This week we discuss the pronouns “who” and “whom.”  We use the pronoun “who” when referring to the subject of a sentence (i.e., the person doing something), and the pronoun “whom” when referring to the object of a sentence (i.e., the person having something done to him).  Sound complicated?  It isn’t—and later I’ll give you a nifty trick that will help you use the words correctly, easily, and with confidence.

But first, let’s consider this television scene in which Agent Maxwell Smart doesn’t seem to understand the difference between “who” and “whom”:

Agent Smart:  OK 99, I think we can start with the interrogation now.

Agent 99:  Check 86!

Agent Smart:  OK [suspected KAOS agent] Ratchett, start talking!

Agent 99:  Who pays you?

Agent Smart:  Who do you report to?

Agent 99:  (Whispering.)  Whom.

Agent Smart:  Whom?

Ratchett:  Look, I’ll tell you everything!

Agent Smart:  Just a minute Ratchett.  (To 99.)  Are you sure it’s whom, 99?

Agent 99:  Yeah, I think so because, um, whom is the objective, you see, in view of a preposition.

Ratchett:  (Impatient.)  I would like to make a statement.

Agent Smart:  Who do you report to?  (Facing the other direction.)  Whom do you report to?

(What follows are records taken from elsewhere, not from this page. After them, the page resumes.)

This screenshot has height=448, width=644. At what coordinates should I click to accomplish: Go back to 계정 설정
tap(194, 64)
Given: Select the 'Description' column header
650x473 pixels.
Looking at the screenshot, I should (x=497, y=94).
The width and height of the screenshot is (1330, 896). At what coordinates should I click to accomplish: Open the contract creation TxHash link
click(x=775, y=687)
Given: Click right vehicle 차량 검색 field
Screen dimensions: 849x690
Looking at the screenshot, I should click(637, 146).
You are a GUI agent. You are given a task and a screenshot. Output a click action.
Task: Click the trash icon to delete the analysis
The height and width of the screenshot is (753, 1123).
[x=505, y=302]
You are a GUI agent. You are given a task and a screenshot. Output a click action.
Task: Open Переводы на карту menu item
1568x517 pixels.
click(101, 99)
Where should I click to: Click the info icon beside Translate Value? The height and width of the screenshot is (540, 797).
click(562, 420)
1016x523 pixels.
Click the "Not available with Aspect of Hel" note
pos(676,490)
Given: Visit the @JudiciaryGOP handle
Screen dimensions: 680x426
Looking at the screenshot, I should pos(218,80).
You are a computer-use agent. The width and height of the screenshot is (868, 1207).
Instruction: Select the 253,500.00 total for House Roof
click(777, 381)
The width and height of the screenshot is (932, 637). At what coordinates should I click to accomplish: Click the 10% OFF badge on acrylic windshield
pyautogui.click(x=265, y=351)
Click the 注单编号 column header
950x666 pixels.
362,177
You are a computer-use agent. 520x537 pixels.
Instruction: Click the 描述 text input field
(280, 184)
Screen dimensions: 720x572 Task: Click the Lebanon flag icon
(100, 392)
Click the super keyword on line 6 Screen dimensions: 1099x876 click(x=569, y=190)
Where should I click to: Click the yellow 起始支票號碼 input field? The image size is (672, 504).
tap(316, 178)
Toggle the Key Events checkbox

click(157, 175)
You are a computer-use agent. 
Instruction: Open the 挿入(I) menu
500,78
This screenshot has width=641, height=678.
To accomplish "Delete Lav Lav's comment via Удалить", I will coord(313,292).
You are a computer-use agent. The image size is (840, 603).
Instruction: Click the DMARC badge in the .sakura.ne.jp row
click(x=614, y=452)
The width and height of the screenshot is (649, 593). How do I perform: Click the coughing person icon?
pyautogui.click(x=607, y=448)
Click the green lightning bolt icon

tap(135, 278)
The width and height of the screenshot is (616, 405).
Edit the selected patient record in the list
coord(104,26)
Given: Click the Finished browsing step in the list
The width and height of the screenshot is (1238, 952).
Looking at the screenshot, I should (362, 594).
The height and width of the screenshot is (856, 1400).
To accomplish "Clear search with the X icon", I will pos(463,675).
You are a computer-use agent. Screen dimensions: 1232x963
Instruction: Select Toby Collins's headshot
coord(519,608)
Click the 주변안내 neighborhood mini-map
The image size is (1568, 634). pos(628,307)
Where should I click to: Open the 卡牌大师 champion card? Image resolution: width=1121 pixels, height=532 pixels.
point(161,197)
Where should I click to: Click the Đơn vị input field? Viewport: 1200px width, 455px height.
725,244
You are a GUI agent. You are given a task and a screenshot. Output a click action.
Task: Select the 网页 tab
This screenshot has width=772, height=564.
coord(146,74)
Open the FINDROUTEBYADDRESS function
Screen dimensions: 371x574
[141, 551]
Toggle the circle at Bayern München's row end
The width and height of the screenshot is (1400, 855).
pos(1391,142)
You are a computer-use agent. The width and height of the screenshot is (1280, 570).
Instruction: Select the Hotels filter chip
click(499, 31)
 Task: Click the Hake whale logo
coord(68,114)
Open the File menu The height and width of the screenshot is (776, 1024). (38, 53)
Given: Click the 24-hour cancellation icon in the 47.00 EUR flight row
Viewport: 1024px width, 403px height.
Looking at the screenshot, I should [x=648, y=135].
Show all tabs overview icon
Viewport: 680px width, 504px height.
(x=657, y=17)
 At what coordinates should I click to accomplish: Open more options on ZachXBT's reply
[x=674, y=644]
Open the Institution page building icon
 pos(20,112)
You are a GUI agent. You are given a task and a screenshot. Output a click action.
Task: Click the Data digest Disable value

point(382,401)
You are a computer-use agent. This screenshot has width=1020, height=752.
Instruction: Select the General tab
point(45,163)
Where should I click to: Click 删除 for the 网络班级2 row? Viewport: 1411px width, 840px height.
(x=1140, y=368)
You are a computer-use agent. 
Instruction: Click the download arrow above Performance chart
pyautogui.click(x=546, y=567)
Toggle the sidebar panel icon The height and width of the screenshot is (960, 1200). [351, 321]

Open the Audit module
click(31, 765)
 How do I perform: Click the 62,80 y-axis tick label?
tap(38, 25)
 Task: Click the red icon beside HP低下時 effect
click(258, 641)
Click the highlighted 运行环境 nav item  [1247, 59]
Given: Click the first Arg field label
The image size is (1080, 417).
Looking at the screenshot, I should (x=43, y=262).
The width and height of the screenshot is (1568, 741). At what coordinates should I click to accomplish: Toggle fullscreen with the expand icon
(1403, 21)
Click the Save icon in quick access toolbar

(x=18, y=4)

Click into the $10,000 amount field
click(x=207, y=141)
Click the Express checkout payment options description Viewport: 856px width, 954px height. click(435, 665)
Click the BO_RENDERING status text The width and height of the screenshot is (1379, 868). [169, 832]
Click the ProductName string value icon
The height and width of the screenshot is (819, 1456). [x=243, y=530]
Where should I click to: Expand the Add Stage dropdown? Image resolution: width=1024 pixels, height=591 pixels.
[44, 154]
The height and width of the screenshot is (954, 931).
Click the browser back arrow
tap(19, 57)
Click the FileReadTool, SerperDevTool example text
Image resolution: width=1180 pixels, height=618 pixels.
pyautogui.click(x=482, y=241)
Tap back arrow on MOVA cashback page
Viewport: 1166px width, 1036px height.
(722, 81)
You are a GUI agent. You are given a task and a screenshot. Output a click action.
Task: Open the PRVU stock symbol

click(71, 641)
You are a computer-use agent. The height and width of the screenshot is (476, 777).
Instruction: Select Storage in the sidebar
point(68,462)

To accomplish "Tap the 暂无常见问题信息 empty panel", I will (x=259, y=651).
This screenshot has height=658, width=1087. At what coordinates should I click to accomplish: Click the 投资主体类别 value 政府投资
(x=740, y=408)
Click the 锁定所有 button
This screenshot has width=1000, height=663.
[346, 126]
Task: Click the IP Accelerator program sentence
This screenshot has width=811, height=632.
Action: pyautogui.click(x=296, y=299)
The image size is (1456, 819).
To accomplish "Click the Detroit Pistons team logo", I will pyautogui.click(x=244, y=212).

Ratchett:  (Exasperated.)  It’s “whom.”

So, should Agent Smart have used “who” or “whom”?  Remember, we use “whom” when referring to the object of a sentence—but we use “who” when referring to the subject of a sentence.  Confused?  Here is the nifty trick:  if you are uncertain which pronoun is correct, ask yourself if the answer to your question is “he” or “him.”  (Or, alternatively, “she” or “her.”)  If “he” is the answer, then “who” is correct.  If “him” is the answer, then “whom” is correct.  Here are some examples:

  • Who/whom pays you?  Answer:  Since “He pays me” is the right answer, “who” is correct.
  • Who/whom do you love?  Answer:  Since “I love him” is the correct answer, “whom” is correct (with all apologies to Bo Diddley, who sang “Who Do You Love” in the 1950s).
  • Who/whom is the best writer?  Answer:  Since “He is the best writer” is the correct answer, “who” is correct.
  • Who/whom do you report to?  Answer:  Since “I report to him” is the correct answer, “whom” is correct.

See, it’s easy.  Now, whom do you love?